__TASK OBJECTIVE__. Copy each of the following records word for word, leaving out the pictures.

__DATA FOR THE TASK__.
%%

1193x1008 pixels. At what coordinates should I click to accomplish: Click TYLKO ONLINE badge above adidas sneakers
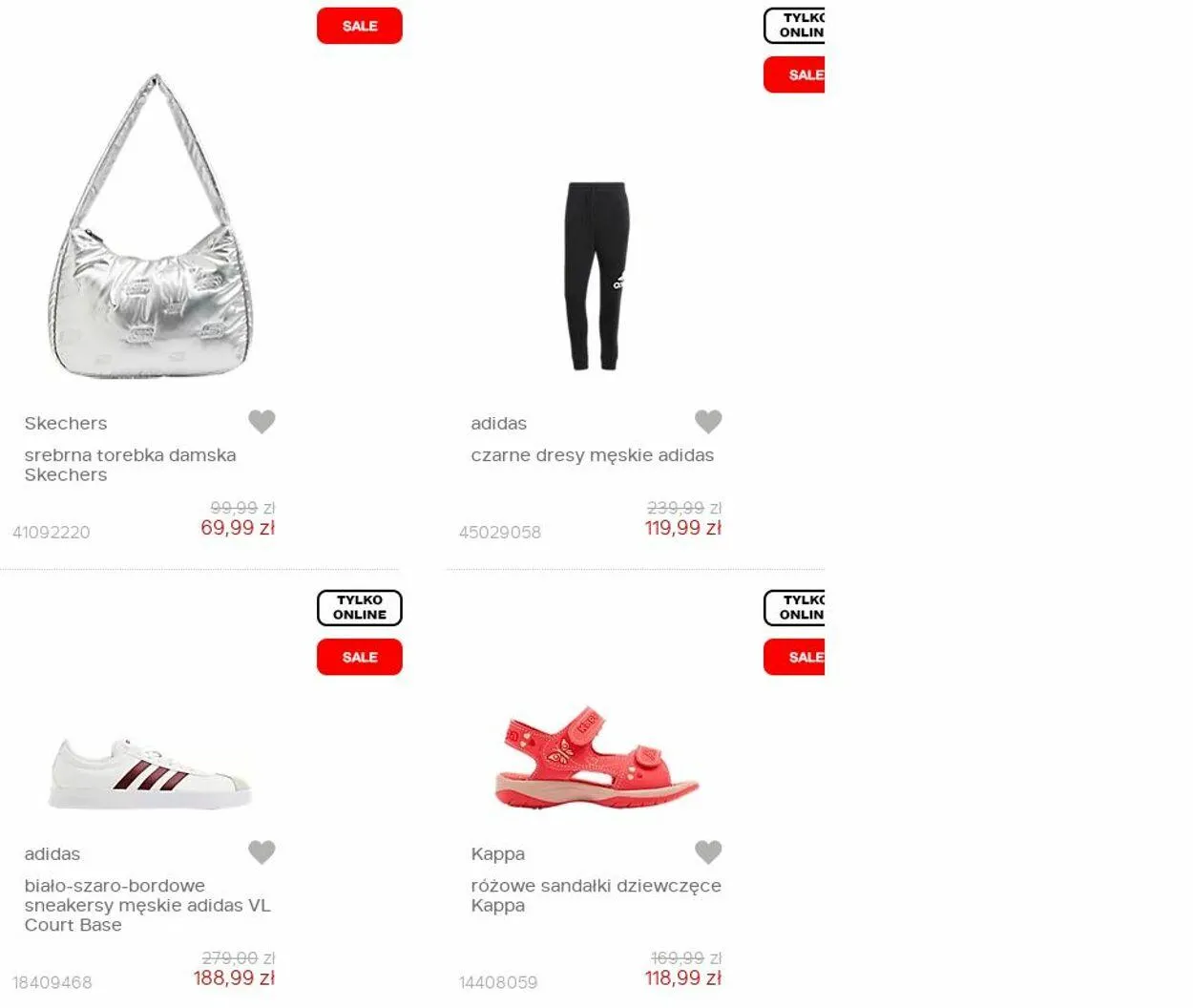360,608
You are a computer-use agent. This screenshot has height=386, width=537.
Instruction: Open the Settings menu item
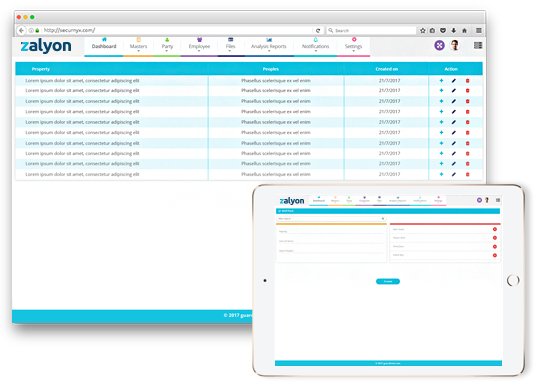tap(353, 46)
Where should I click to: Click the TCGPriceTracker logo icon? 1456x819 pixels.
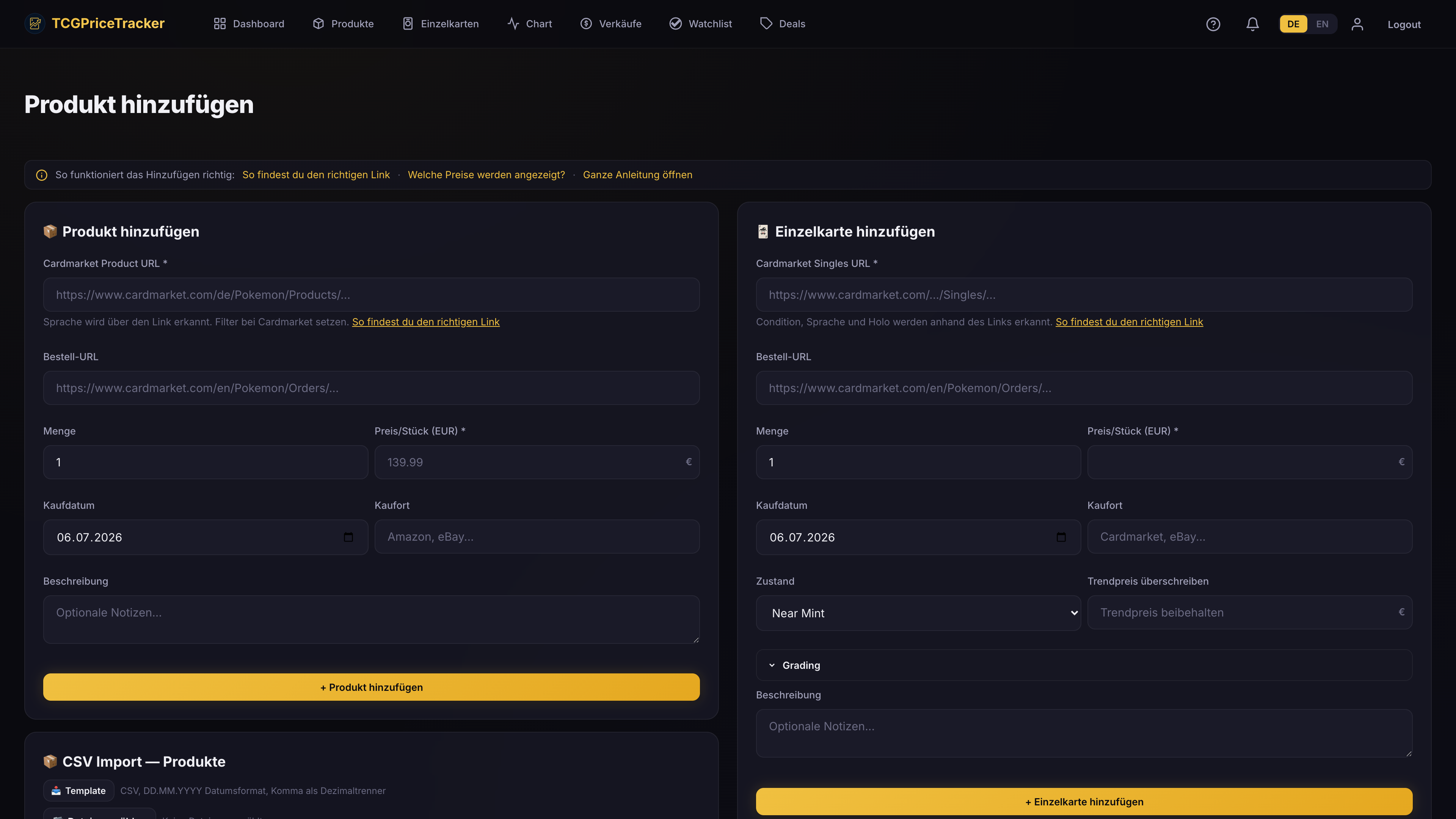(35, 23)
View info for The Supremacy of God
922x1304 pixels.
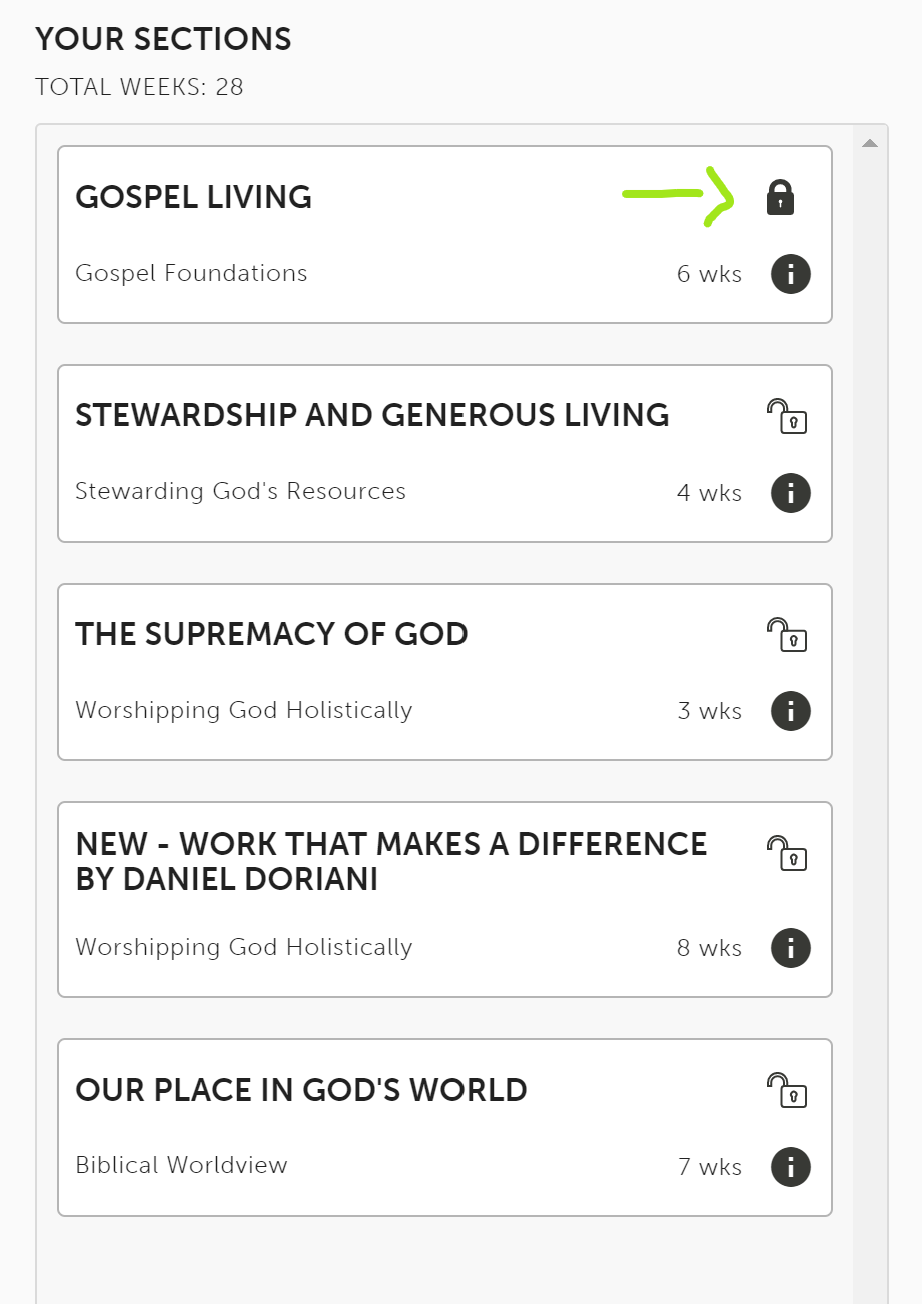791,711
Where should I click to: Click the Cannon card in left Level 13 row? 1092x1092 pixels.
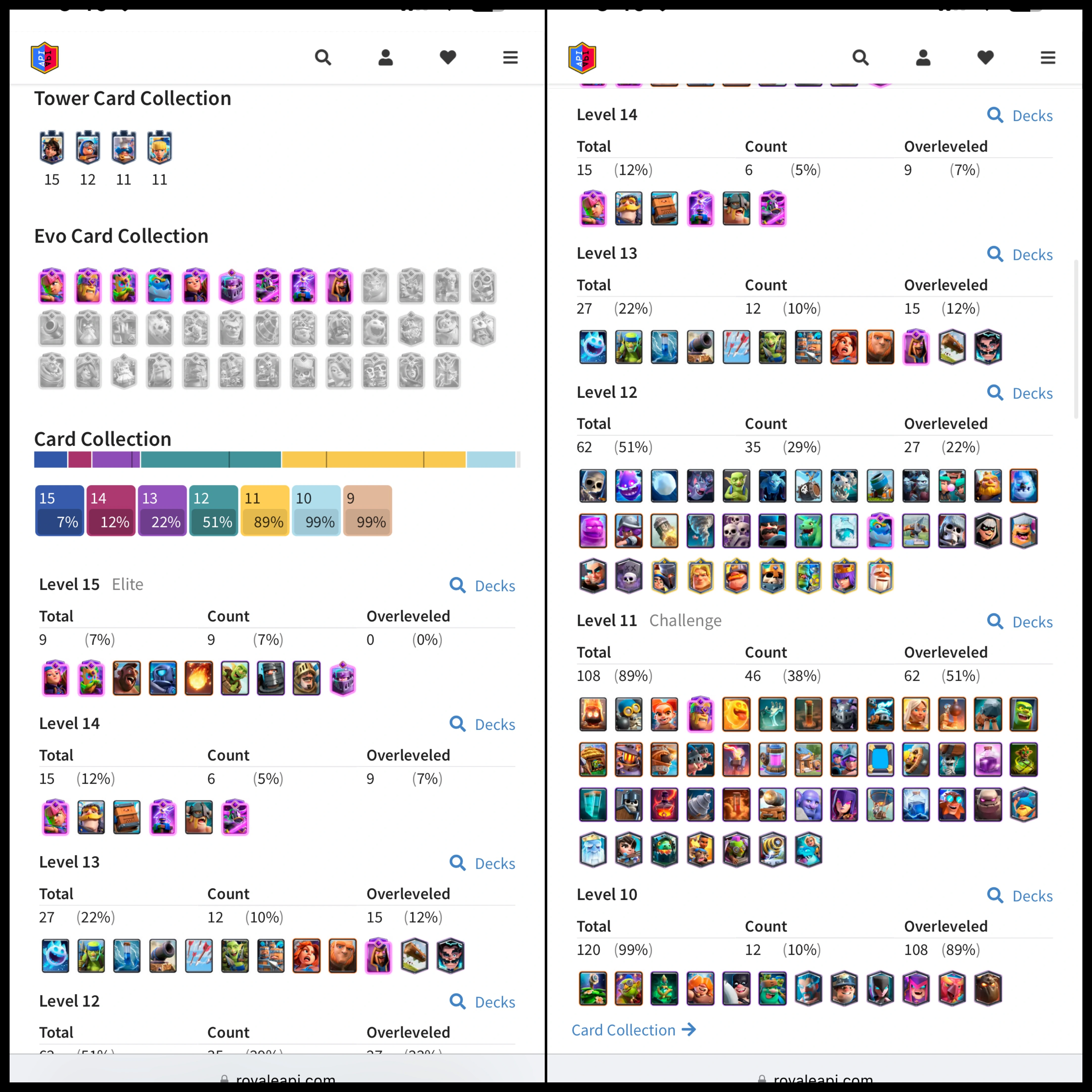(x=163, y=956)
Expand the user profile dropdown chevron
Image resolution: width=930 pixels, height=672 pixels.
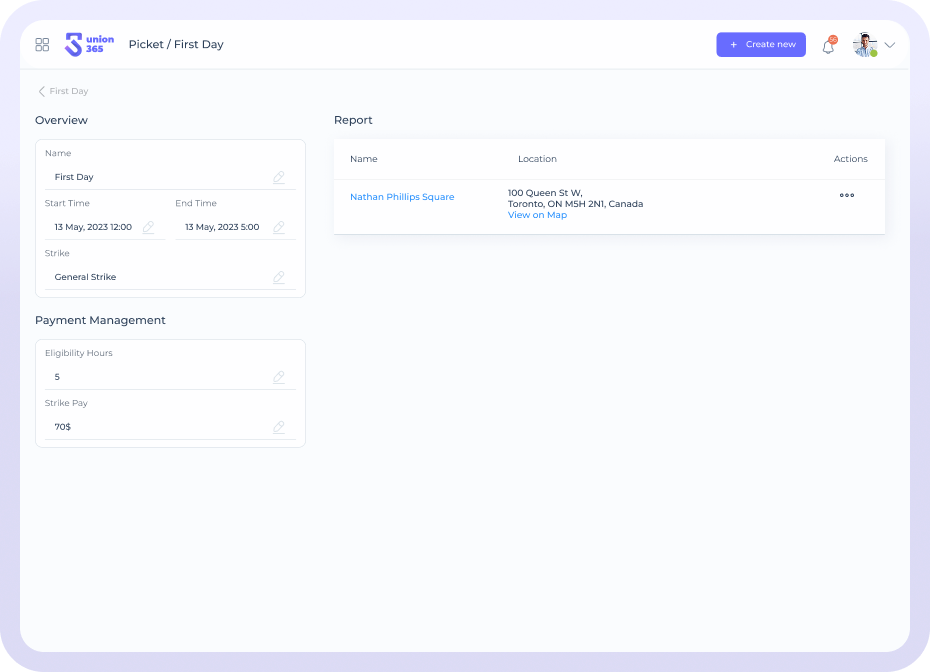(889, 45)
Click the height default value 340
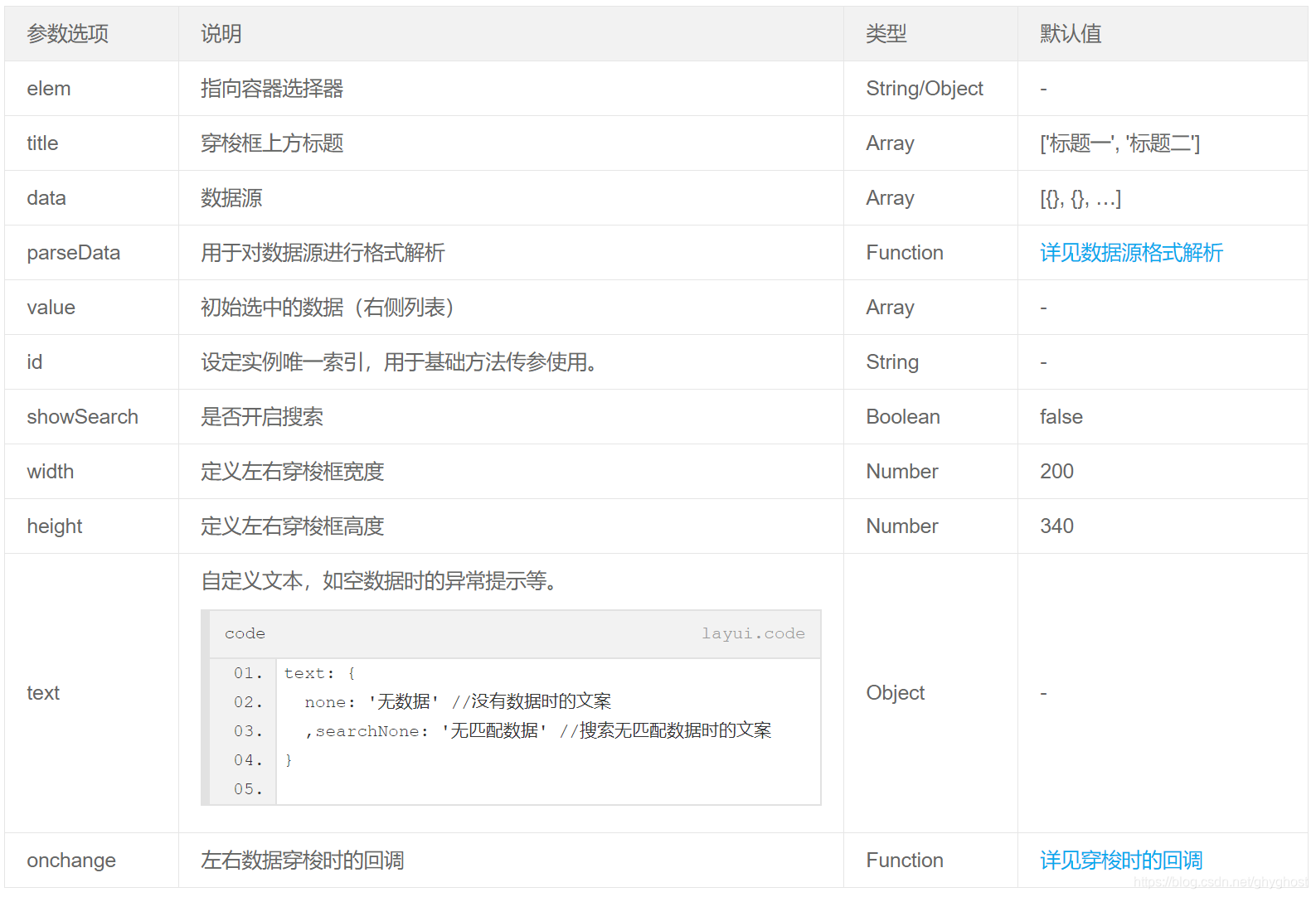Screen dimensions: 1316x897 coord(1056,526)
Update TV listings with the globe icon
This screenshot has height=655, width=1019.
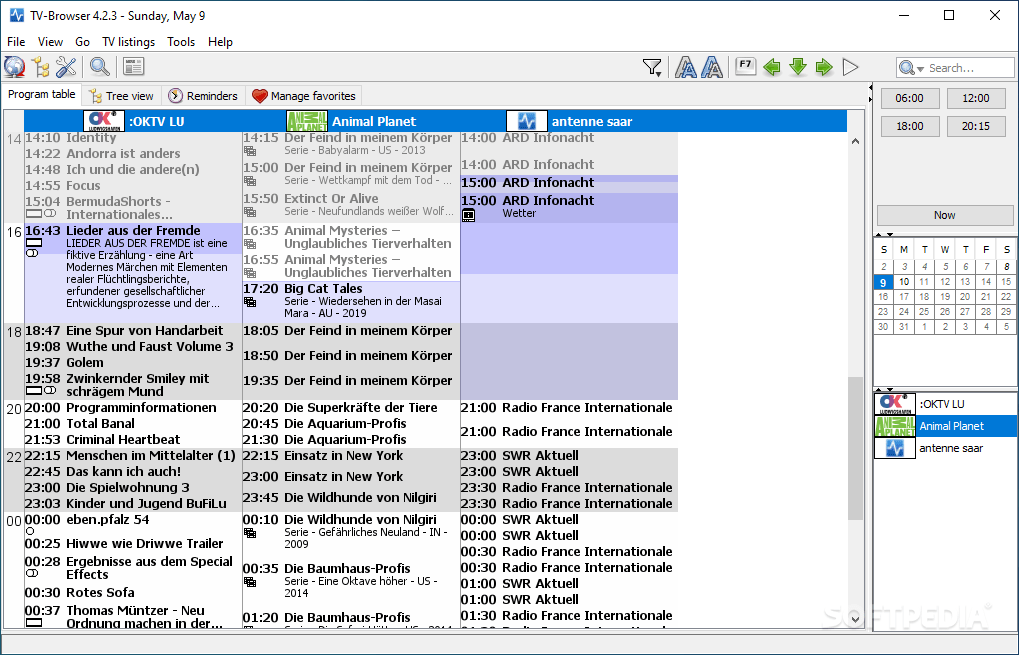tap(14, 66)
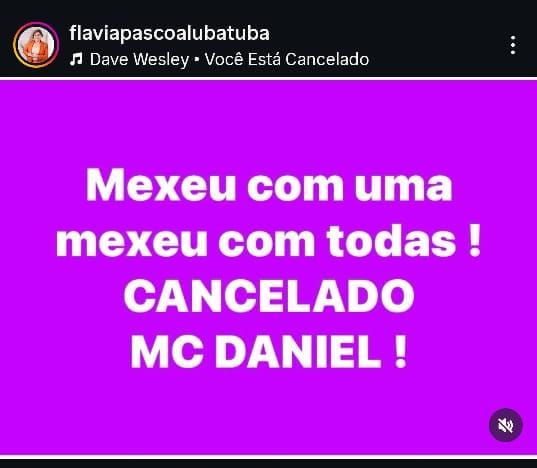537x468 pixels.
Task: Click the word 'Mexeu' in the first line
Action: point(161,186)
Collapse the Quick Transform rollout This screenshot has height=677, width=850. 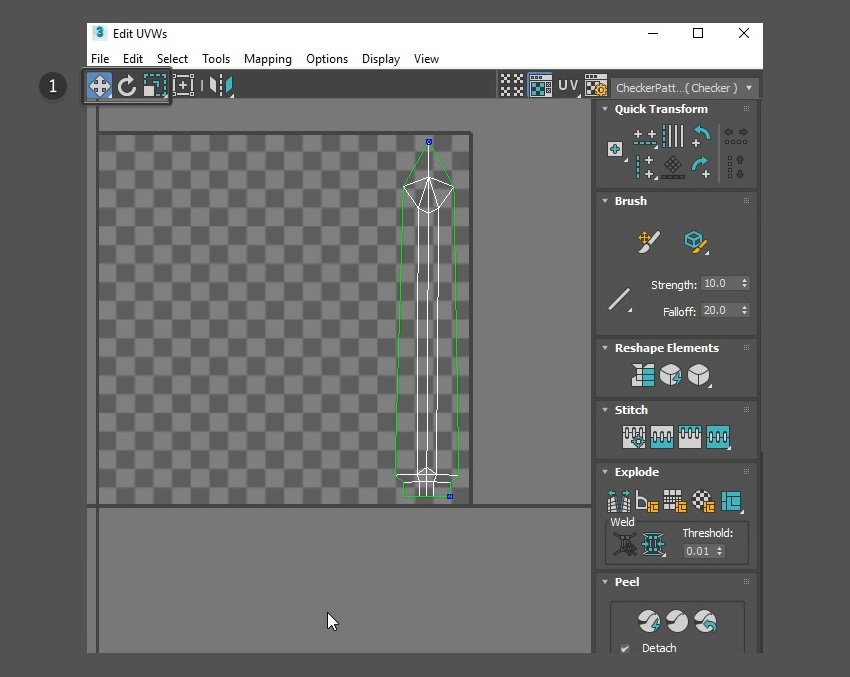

%%

__EXERCISE SOLUTION__.
1193x1008 pixels. At what coordinates should I click to accomplish: Click TYLKO ONLINE badge above adidas sneakers
360,608
You are a computer-use agent. This screenshot has height=386, width=537.
Instruction: Open the Settings menu item
tap(353, 46)
Where should I click to: Click the TCGPriceTracker logo icon? 1456x819 pixels.
(35, 23)
View info for The Supremacy of God
922x1304 pixels.
791,711
Where should I click to: Click the Cannon card in left Level 13 row? 1092x1092 pixels.
(x=163, y=956)
Expand the user profile dropdown chevron
Image resolution: width=930 pixels, height=672 pixels.
(889, 45)
Click the height default value 340
Screen dimensions: 1316x897 coord(1056,526)
Update TV listings with the globe icon
This screenshot has height=655, width=1019.
tap(14, 66)
537x468 pixels.
Task: Click the word 'Mexeu' in the first line
Action: point(161,186)
Collapse the Quick Transform rollout This screenshot has height=677, width=850. 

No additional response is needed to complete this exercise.